Menteri Kesehatan RI Budi Gunadi Sadikin menargetkan digitalisasi sistem kesehatan Indonesia dengan memanfaatkan artificial intelligence (AI), robotik, dan bioteknologi. Ke depan, dengan pemanfaatan teknologi, diagnosis penyakit bisa lebih cepat dan presisi.
“AI bisa mempercepat dan mempermudah diagnosis secara presisi. Kami sedang melakukan pilot project untuk pembacaan X-ray, CT scan, dan anatomi dengan AI. Ini bukan untuk menggantikan dokter, tapi memperkuat kemampuan mereka,” ujar Budi dalam High-Level Dialogue Advancing Cooperation For a Healthier Future dengan Menkes Swedia di Jakarta, Selasa (27/5/2025).

────────────────────

Bagian Latihan.
- a) Teknologi apa saja yang menurut teks tentang digitalisasi kesehatan akan dimanfaatkan untuk digitalisasi sistem kesehatan Indonesia?
- b) Lanjutkan teks tentang digitalisasi kesehatan, dimulai setelah kalimat terakhir yang ditampilkan.

Entri yang Diberikan.
────────────────────

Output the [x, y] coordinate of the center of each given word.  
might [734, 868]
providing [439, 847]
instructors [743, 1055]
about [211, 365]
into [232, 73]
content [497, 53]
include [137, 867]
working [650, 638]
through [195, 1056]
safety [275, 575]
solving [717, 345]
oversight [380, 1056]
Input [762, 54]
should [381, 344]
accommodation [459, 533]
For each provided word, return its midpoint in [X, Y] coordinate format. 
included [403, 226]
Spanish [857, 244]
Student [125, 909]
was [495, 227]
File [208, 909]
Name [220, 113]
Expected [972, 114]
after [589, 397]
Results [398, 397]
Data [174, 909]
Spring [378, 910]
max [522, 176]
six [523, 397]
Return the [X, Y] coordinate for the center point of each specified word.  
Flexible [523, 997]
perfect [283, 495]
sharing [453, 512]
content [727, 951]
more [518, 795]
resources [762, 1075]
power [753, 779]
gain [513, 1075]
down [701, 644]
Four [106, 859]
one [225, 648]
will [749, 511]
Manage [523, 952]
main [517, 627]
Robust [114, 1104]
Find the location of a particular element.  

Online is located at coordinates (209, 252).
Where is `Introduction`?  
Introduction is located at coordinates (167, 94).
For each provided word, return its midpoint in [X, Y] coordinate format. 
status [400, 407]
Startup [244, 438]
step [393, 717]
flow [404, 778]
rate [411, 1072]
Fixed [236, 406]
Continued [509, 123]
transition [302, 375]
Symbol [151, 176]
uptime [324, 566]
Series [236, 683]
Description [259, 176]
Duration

────────────────────

Jawaban per Tugas.
- a) Artificial intelligence (AI), robotik, dan bioteknologi.

- b)
Ia juga menyoroti peran teknologi robotik, bukan hanya di ruang operasi, tapi juga dalam sistem penyimpanan obat berbahaya seperti cytotoxic drugs. “Negara lain sudah menggunakan robot untuk keamanan dan efisiensi. Kita juga akan ke arah sana,” katanya.
Sementara di bidang bioteknologi, Menkes menargetkan Indonesia bisa langsung melompat ke masa depan dengan membangun ekosistem riset genetik dan pengembangan obat. Salah satu langkah strategisnya adalah pengiriman tim ke Swedia untuk belajar dari pengalaman “Genome Sweden”.
“Dulu kita hanya pakai obat tanpa tahu efektivitasnya. Sekarang, dengan teknologi genetik, kita bisa tahu bahwa gen C2C19 misalnya membuat Clopidogrel kurang efektif pada sebagian pasien. Ini revolusioner,” ungkap Budi.
Ia juga mencontohkan penggunaan data genetik untuk memahami kasus kematian akibat pengobatan lepra dan risiko Down Syndrome, serta potensi pemanfaatan terapi gen untuk penyakit seperti thalassemia.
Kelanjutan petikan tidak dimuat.